- **EXERCISE DESCRIPTION**:
Copy out the entries below with "progress indicator" changed to "progress bar" and everything else left unchanged. Omit the pictures.

- **INPUT MATERIAL**:
------------------------------------------------------------

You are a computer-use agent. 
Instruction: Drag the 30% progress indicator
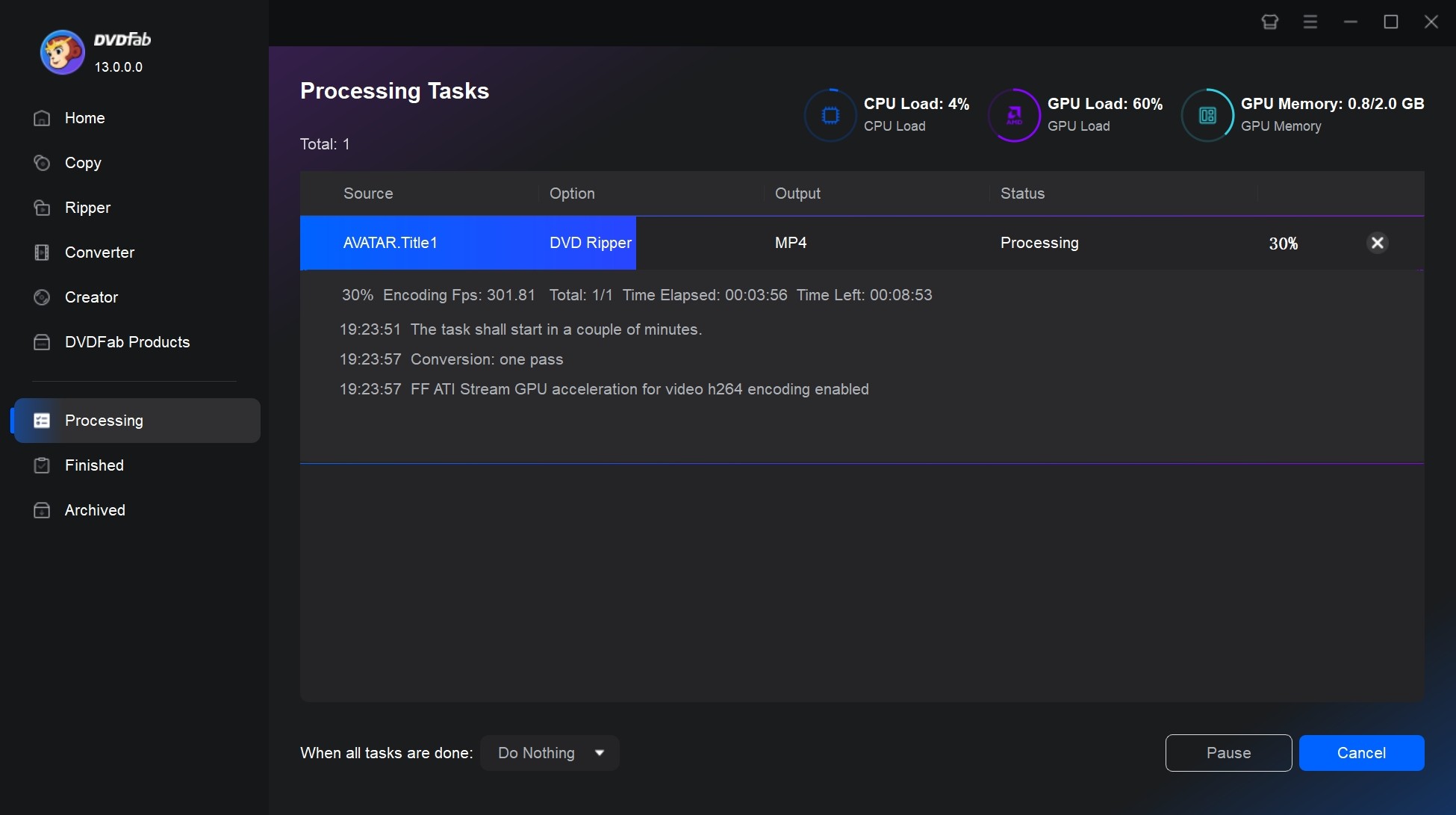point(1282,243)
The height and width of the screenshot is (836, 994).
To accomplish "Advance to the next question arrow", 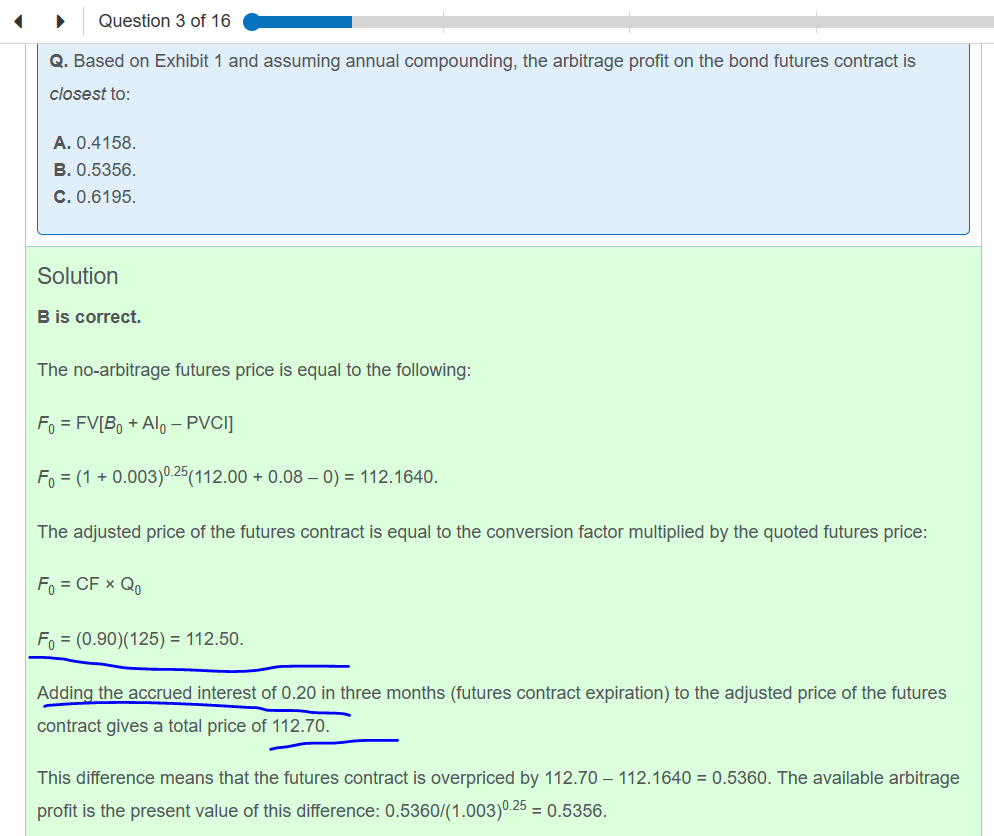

------------------------------------------------------------

- **ANSWER BELOW**:
You are a computer-use agent. 
Instruction: Drag the 30% progress bar
point(1282,243)
The height and width of the screenshot is (836, 994).
To accomplish "Advance to the next question arrow", 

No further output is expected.